Task instructions: Rewrite the data below as a numbered list, leaving out any blank lines.

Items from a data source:
------------
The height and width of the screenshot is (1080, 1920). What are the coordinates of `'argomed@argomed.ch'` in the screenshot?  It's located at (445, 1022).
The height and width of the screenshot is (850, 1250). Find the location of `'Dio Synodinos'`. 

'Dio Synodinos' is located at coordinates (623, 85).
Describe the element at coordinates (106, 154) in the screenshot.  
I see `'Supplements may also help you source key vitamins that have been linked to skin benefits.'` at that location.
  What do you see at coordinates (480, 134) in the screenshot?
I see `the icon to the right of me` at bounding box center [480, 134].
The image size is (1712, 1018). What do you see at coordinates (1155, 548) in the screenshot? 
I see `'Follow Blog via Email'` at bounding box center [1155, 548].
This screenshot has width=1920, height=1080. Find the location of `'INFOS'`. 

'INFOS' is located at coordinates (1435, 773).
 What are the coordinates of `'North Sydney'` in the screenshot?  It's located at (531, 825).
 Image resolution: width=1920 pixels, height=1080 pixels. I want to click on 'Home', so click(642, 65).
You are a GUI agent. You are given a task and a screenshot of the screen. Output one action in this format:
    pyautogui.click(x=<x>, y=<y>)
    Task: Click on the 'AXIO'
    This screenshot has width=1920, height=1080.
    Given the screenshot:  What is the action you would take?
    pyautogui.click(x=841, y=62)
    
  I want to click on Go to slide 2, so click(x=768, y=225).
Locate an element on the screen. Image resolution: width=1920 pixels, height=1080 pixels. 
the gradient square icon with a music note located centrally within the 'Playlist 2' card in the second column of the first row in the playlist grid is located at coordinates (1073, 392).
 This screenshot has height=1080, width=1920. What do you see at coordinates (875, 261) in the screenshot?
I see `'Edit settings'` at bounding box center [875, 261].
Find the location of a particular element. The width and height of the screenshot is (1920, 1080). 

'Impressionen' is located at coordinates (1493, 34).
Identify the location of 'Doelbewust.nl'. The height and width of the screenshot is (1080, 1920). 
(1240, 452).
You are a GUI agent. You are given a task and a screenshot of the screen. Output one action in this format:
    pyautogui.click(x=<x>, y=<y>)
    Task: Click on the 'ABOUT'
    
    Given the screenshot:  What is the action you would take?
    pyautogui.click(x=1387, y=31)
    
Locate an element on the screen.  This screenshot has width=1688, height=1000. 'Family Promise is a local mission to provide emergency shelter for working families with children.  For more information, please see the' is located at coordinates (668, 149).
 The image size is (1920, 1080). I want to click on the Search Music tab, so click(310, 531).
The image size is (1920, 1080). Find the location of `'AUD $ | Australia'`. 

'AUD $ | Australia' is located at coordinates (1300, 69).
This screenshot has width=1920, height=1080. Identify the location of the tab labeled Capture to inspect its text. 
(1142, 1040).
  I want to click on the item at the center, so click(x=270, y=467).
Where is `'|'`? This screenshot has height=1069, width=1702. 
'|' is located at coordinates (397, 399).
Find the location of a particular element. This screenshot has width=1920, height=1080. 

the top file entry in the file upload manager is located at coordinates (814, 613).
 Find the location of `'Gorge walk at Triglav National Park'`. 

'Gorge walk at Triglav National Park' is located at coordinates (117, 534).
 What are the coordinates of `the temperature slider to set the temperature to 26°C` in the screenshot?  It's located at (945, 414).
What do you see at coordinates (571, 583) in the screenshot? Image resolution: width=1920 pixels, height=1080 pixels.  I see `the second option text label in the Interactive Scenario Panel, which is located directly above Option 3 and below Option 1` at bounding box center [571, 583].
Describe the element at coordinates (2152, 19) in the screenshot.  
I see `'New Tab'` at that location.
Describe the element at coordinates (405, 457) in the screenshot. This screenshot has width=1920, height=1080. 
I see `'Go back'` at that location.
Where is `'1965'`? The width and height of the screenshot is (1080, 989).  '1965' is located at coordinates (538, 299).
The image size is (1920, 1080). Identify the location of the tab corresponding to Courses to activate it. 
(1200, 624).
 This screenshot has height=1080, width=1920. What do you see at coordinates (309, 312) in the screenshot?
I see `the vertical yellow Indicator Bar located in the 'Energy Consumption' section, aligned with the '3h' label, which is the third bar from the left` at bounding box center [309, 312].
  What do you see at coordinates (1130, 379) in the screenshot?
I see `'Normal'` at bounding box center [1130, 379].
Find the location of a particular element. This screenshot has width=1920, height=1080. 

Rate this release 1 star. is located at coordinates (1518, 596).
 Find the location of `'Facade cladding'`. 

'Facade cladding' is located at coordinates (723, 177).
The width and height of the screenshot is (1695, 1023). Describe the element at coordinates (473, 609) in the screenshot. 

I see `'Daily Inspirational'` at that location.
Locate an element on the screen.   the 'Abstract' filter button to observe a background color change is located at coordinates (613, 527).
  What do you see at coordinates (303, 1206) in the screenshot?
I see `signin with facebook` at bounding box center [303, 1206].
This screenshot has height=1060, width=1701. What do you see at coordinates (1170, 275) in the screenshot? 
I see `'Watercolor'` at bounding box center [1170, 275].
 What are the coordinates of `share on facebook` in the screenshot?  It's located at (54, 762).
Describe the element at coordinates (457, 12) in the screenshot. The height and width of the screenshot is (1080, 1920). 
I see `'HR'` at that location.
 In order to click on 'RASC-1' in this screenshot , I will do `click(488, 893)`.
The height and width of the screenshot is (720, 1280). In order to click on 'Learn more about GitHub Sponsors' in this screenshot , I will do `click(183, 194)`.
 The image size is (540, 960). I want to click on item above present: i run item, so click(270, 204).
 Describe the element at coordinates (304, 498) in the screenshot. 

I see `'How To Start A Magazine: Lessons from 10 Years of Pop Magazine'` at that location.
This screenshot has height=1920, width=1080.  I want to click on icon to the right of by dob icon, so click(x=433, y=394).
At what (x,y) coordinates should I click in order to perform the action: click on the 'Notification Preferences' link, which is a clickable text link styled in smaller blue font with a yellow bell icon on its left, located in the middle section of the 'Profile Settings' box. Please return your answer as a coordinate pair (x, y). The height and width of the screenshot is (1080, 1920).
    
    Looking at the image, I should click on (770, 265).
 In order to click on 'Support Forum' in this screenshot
------------
Response:
1. The height and width of the screenshot is (1080, 1920). What are the coordinates of `'argomed@argomed.ch'` in the screenshot?  It's located at (445, 1022).
2. The height and width of the screenshot is (850, 1250). Find the location of `'Dio Synodinos'`. 
3. 'Dio Synodinos' is located at coordinates (623, 85).
4. Describe the element at coordinates (106, 154) in the screenshot.  
5. I see `'Supplements may also help you source key vitamins that have been linked to skin benefits.'` at that location.
6.   What do you see at coordinates (480, 134) in the screenshot?
7. I see `the icon to the right of me` at bounding box center [480, 134].
8. The image size is (1712, 1018). What do you see at coordinates (1155, 548) in the screenshot? 
9. I see `'Follow Blog via Email'` at bounding box center [1155, 548].
10. This screenshot has width=1920, height=1080. Find the location of `'INFOS'`. 
11. 'INFOS' is located at coordinates (1435, 773).
12.  What are the coordinates of `'North Sydney'` in the screenshot?  It's located at (531, 825).
13.  Image resolution: width=1920 pixels, height=1080 pixels. I want to click on 'Home', so click(642, 65).
14. You are a GUI agent. You are given a task and a screenshot of the screen. Output one action in this format:
15.     pyautogui.click(x=<x>, y=<y>)
16.     Task: Click on the 'AXIO'
17.     This screenshot has width=1920, height=1080.
18.     Given the screenshot:  What is the action you would take?
19.     pyautogui.click(x=841, y=62)
20.   I want to click on Go to slide 2, so click(x=768, y=225).
21. Locate an element on the screen. Image resolution: width=1920 pixels, height=1080 pixels. 
22. the gradient square icon with a music note located centrally within the 'Playlist 2' card in the second column of the first row in the playlist grid is located at coordinates (1073, 392).
23.  This screenshot has height=1080, width=1920. What do you see at coordinates (875, 261) in the screenshot?
24. I see `'Edit settings'` at bounding box center [875, 261].
25. Find the location of a particular element. The width and height of the screenshot is (1920, 1080). 
26. 'Impressionen' is located at coordinates (1493, 34).
27. Identify the location of 'Doelbewust.nl'. The height and width of the screenshot is (1080, 1920). 
28. (1240, 452).
29. You are a GUI agent. You are given a task and a screenshot of the screen. Output one action in this format:
30.     pyautogui.click(x=<x>, y=<y>)
31.     Task: Click on the 'ABOUT'
32.     Given the screenshot:  What is the action you would take?
33.     pyautogui.click(x=1387, y=31)
34. Locate an element on the screen.  This screenshot has width=1688, height=1000. 'Family Promise is a local mission to provide emergency shelter for working families with children.  For more information, please see the' is located at coordinates (668, 149).
35.  The image size is (1920, 1080). I want to click on the Search Music tab, so click(310, 531).
36. The image size is (1920, 1080). Find the location of `'AUD $ | Australia'`. 
37. 'AUD $ | Australia' is located at coordinates (1300, 69).
38. This screenshot has width=1920, height=1080. Identify the location of the tab labeled Capture to inspect its text. 
39. (1142, 1040).
40.   I want to click on the item at the center, so click(x=270, y=467).
41. Where is `'|'`? This screenshot has height=1069, width=1702. 
42. '|' is located at coordinates (397, 399).
43. Find the location of a particular element. This screenshot has width=1920, height=1080. 
44. the top file entry in the file upload manager is located at coordinates (814, 613).
45.  Find the location of `'Gorge walk at Triglav National Park'`. 
46. 'Gorge walk at Triglav National Park' is located at coordinates (117, 534).
47.  What are the coordinates of `the temperature slider to set the temperature to 26°C` in the screenshot?  It's located at (945, 414).
48. What do you see at coordinates (571, 583) in the screenshot? Image resolution: width=1920 pixels, height=1080 pixels.  I see `the second option text label in the Interactive Scenario Panel, which is located directly above Option 3 and below Option 1` at bounding box center [571, 583].
49. Describe the element at coordinates (2152, 19) in the screenshot.  
50. I see `'New Tab'` at that location.
51. Describe the element at coordinates (405, 457) in the screenshot. This screenshot has width=1920, height=1080. 
52. I see `'Go back'` at that location.
53. Where is `'1965'`? The width and height of the screenshot is (1080, 989).  '1965' is located at coordinates (538, 299).
54. The image size is (1920, 1080). Identify the location of the tab corresponding to Courses to activate it. 
55. (1200, 624).
56.  This screenshot has height=1080, width=1920. What do you see at coordinates (309, 312) in the screenshot?
57. I see `the vertical yellow Indicator Bar located in the 'Energy Consumption' section, aligned with the '3h' label, which is the third bar from the left` at bounding box center [309, 312].
58.   What do you see at coordinates (1130, 379) in the screenshot?
59. I see `'Normal'` at bounding box center [1130, 379].
60. Find the location of a particular element. This screenshot has width=1920, height=1080. 
61. Rate this release 1 star. is located at coordinates (1518, 596).
62.  Find the location of `'Facade cladding'`. 
63. 'Facade cladding' is located at coordinates (723, 177).
64. The width and height of the screenshot is (1695, 1023). Describe the element at coordinates (473, 609) in the screenshot. 
65. I see `'Daily Inspirational'` at that location.
66. Locate an element on the screen.   the 'Abstract' filter button to observe a background color change is located at coordinates (613, 527).
67.   What do you see at coordinates (303, 1206) in the screenshot?
68. I see `signin with facebook` at bounding box center [303, 1206].
69. This screenshot has height=1060, width=1701. What do you see at coordinates (1170, 275) in the screenshot? 
70. I see `'Watercolor'` at bounding box center [1170, 275].
71.  What are the coordinates of `share on facebook` in the screenshot?  It's located at (54, 762).
72. Describe the element at coordinates (457, 12) in the screenshot. The height and width of the screenshot is (1080, 1920). 
73. I see `'HR'` at that location.
74.  In order to click on 'RASC-1' in this screenshot , I will do `click(488, 893)`.
75. The height and width of the screenshot is (720, 1280). In order to click on 'Learn more about GitHub Sponsors' in this screenshot , I will do `click(183, 194)`.
76.  The image size is (540, 960). I want to click on item above present: i run item, so click(270, 204).
77.  Describe the element at coordinates (304, 498) in the screenshot. 
78. I see `'How To Start A Magazine: Lessons from 10 Years of Pop Magazine'` at that location.
79. This screenshot has height=1920, width=1080.  I want to click on icon to the right of by dob icon, so click(x=433, y=394).
80. At what (x,y) coordinates should I click in order to perform the action: click on the 'Notification Preferences' link, which is a clickable text link styled in smaller blue font with a yellow bell icon on its left, located in the middle section of the 'Profile Settings' box. Please return your answer as a coordinate pair (x, y). The height and width of the screenshot is (1080, 1920).
81.     Looking at the image, I should click on (770, 265).
82.  In order to click on 'Support Forum' in this screenshot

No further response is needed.